Aux USA, les demandes d’indemnités de chômage continuent à croître à un rythme qui se chiffre en millions par semaine (4.4 selon le dernier relevé) alors que cette jauge avoisinait 225’000 en février. Au total, ce ne sont pas moins de 26 millions de postes qui ont été supprimés depuis la mise en œuvre des mesures de confinement visant à contenir la propagation de l’épidémie de Covid-19. En extrapolant ces chiffres, on peut estimer que le taux de chômage aux USA est proche de 20 %, en qualifiant de chômeurs les personnes qui bénéficient d’un régime de chômage partiel (jugé temporaire et non inclus dans la statistiques du taux de chômage en Europe).

Sans grande surprise, les commandes de biens durables ont commencé à sombrer en mars (-14.4 % mensuel, -14.7 % en glissement annuel). La robustesse des commandes hors aéronautique et défense s’apparente probablement à un sursis dans l’attente d’un choc sévère en avril, qui constituera peut-être le point le plus profond de la récession qui a débuté. Issus de sondages auprès des directeurs d’achats, les PMIs préliminaires confirment la contraction sévère qui frappe aussi bien le secteur manufacturier (36.9 en avril vs 48.5 en mars) que celui des services (27 vs 39.8). Les ventes de maisons neuves et existantes ont chuté, mais la plupart des investisseurs et des stratèges ont déjà le regard rivé vers la sortie de crise qui commence lentement à se profiler en Europe et dans certains Etats américains.

L’optimisme des investisseurs est fondé sur le schéma épidémiologique observé en Chine, où l’épidémie a été pratiquement annihilée y compris dans la région du premier foyer d’infection du coronavirus. Les tendances observées en dehors de Chine ne justifient pas, au stade actuel, un optimisme délirant. Aux USA, les nouveaux cas diagnostiqués et les décès se maintiennent à des niveaux élevés, même si le «pic épidémique» semble franchi. Certains pays émergents comme la Russie, le Brésil ou l’Inde, frappés plus tardivement, semblent ne pas avoir atteint ce pic. En Europe, le tableau est contrasté, mais on perçoit un reflux encourageant dans plusieurs pays, dont l’Allemagne et la Suisse. Durement touchées, l’Italie, l’Espagne et la France affichent cependant un recul significatif des hospitalisations et des décès. Avec une stabilisation des nouveaux cas à un niveau élevé, le Royaume-Uni ressemble aux USA.
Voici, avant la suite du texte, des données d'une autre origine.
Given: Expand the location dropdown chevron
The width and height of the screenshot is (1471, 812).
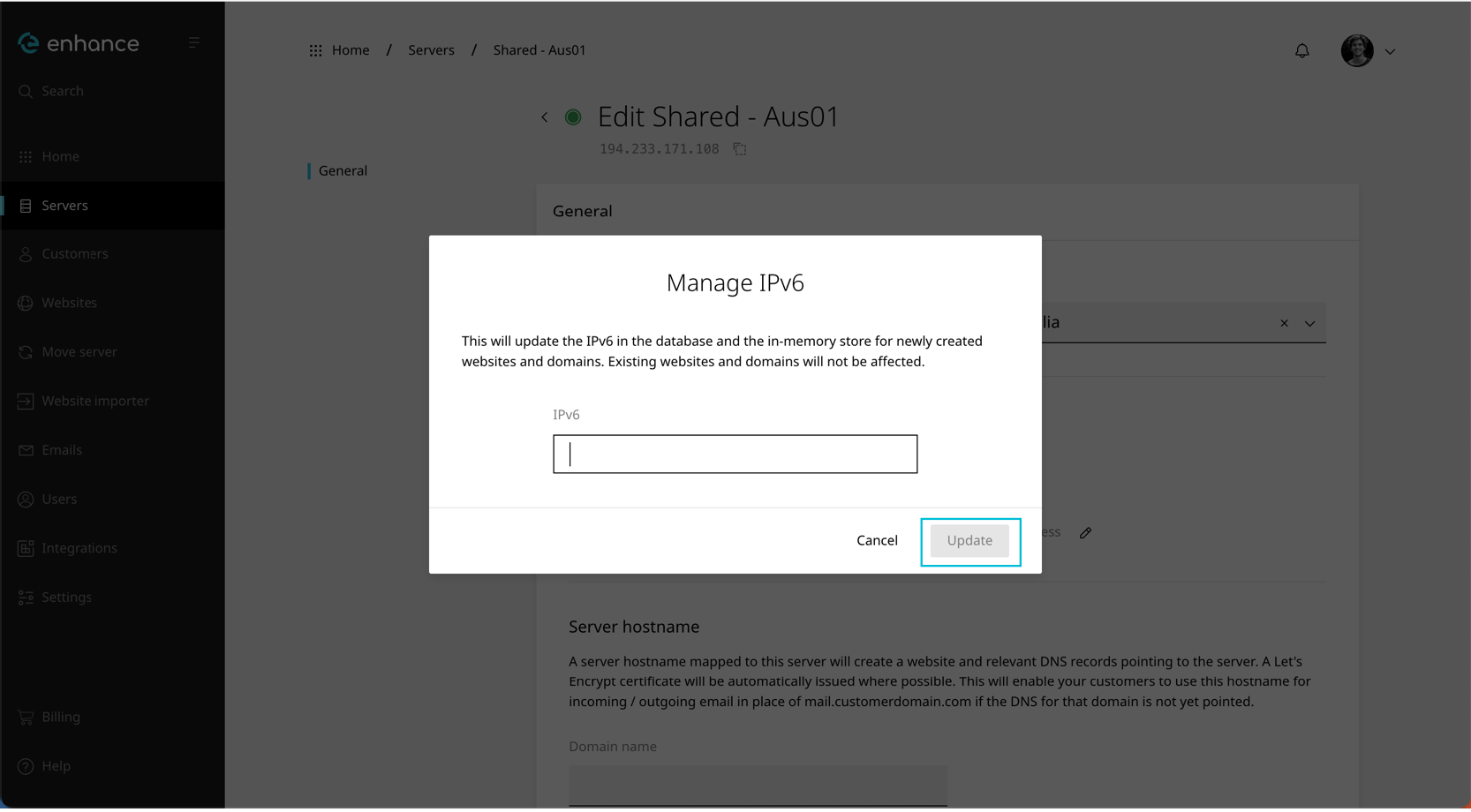Looking at the screenshot, I should (1310, 323).
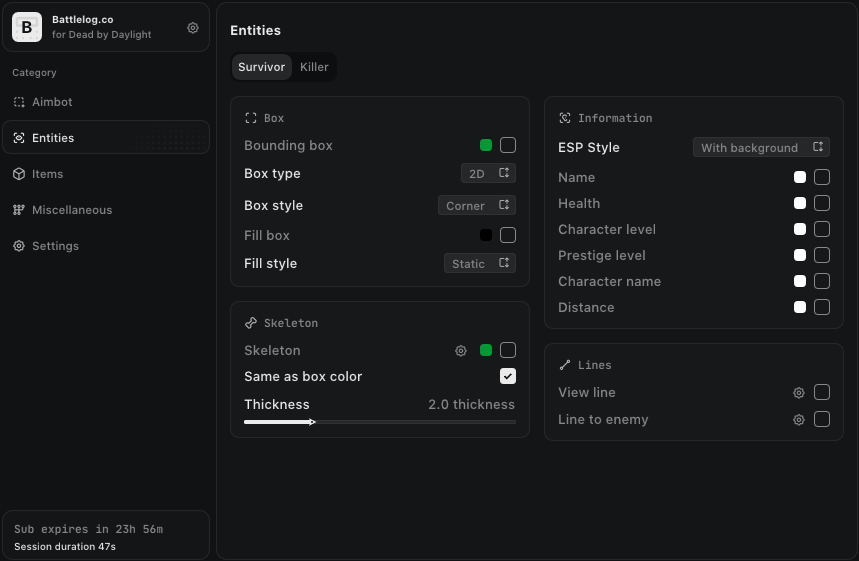Open ESP Style With background dropdown
Image resolution: width=859 pixels, height=561 pixels.
pos(761,147)
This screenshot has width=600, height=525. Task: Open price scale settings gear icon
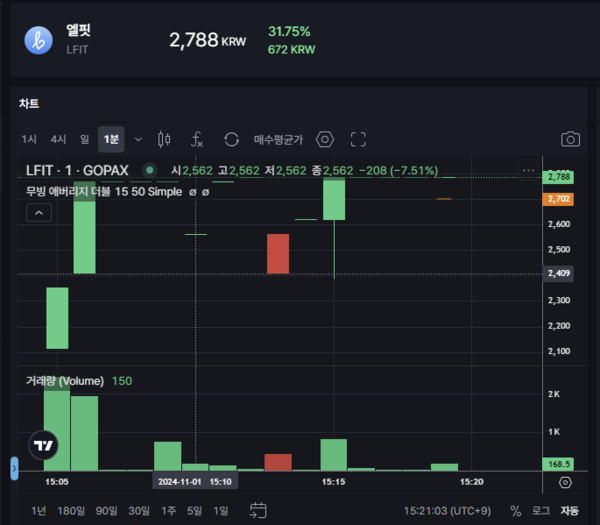[x=565, y=482]
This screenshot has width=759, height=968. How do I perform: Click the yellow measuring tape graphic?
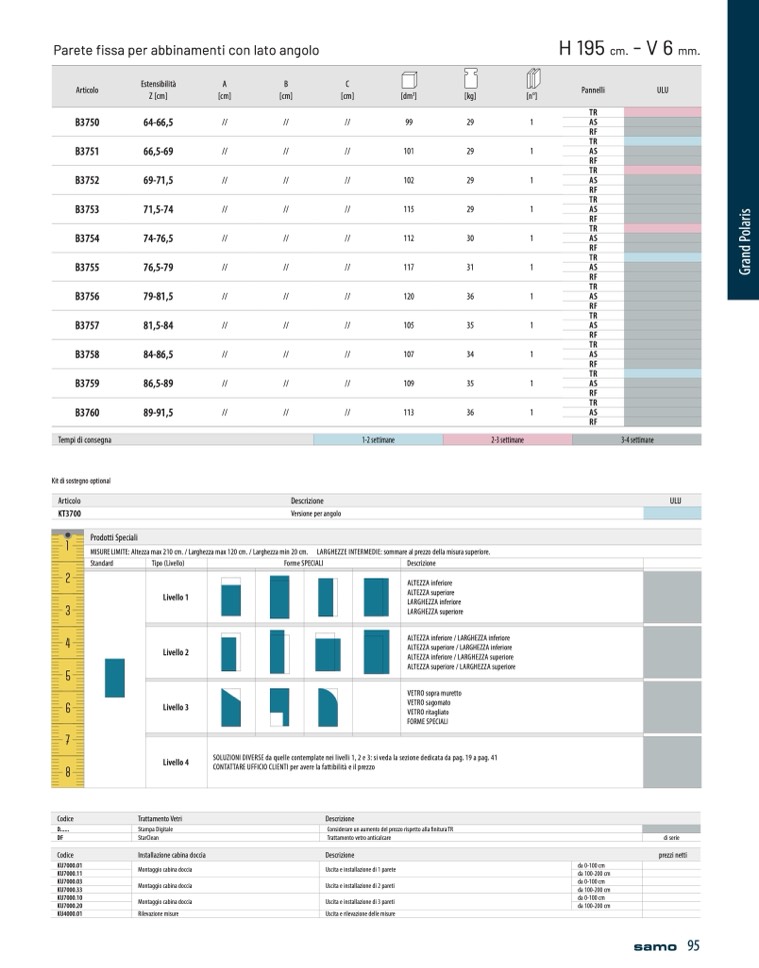click(67, 658)
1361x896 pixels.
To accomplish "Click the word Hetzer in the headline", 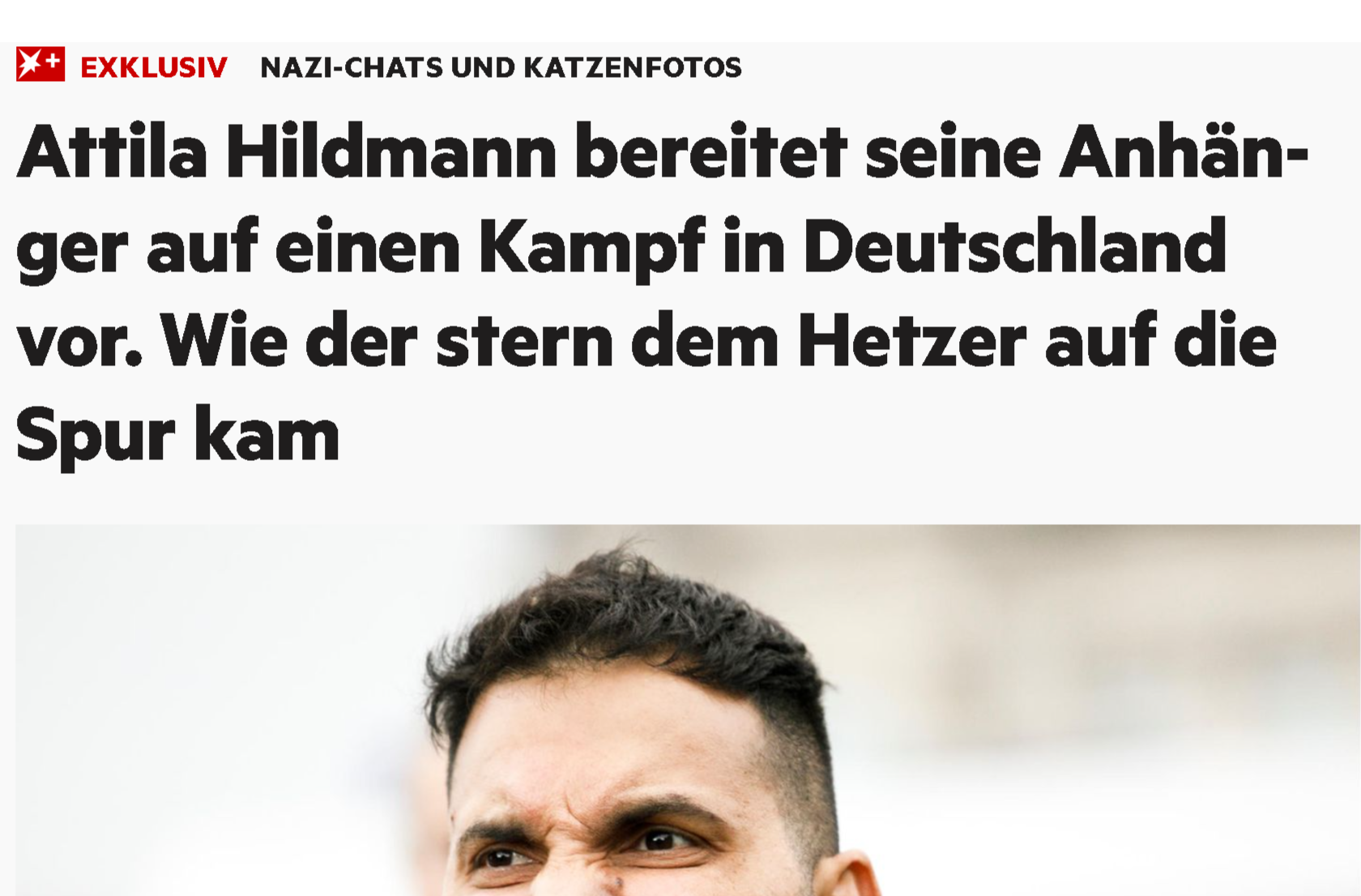I will pyautogui.click(x=912, y=341).
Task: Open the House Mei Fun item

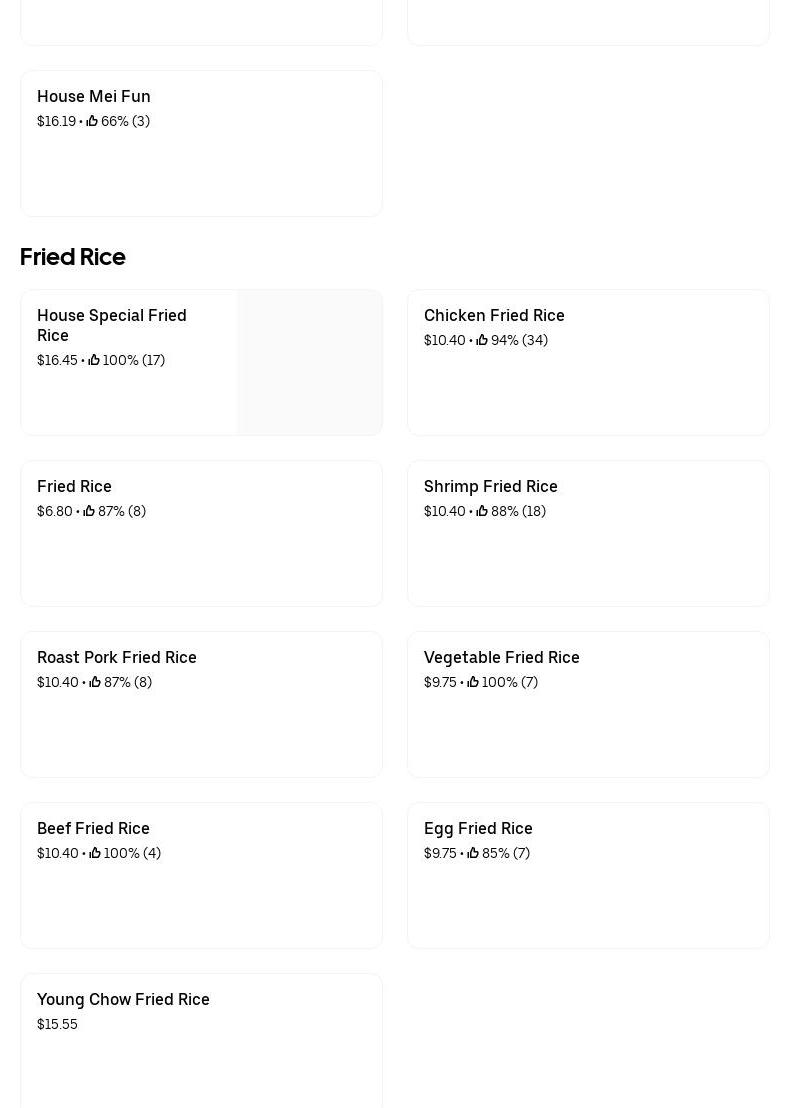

En bref, l’évolution de la pandémie étaye fragilement les programmes de «dé-confinement» qui sont annoncés et mis en œuvre en ordre disparate. La reprise s’annonce plus lente et graduelle que l’arrêt brutal survenu en mars. Au-delà du relâchement des contraintes légales, le rétablissement de la confiance des consommateurs n’est pas acquis. La peur de la maladie pourrait encore longtemps altérer les comportements et freiner certaines dépenses. L’activité au troisième trimestre semble vouée à rester faible, en particulier pour le tourisme, le transport aérien, la restauration et toute activité culturelle ou sportive impliquant des grands rassemblements.

Les premières étapes du «dé-confinement» font figure de test et un redressement des courbes d’infection préfigurant une «deuxième vague» épidémique pourrait remettre en question l’assouplissement des contraintes et l’optimisme qui s’exprime sur les marchés financiers. Il n’est donc pas recommandé de naviguer «toutes voiles dehors» dans la perspective d’une progression soutenue des actifs risqués.

Les primes de risque généreuses observées à fin mars se sont largement résorbées sous les coups de boutoir opérés par les banques centrales, Réserve Fédérale en tête. A cet égard, le FOMC et le Conseil de Gouverneurs de la BCE tiendront cette semaine des réunions régulières, sans grands enjeux, qui permettront de réaffirmer une détermination sans faille pour soutenir l’économie en préservant l’intégrité du système financier. 

Dans le sillage de la Fed, la BCE a annoncé jeudi passé qu’elle accepterait, en tant que collatéral, des emprunts d’entreprises déclassés en catégorie «junk» ce qui limite la casse pour les «fallen angels» qui ont perdu leur rating «Investment Grade» en raison de la crise actuelle. L’activisme des banques centrales devrait maintenir les rendements sous pression, tant pour les emprunts gouvernementaux que pour les titres plus risqués.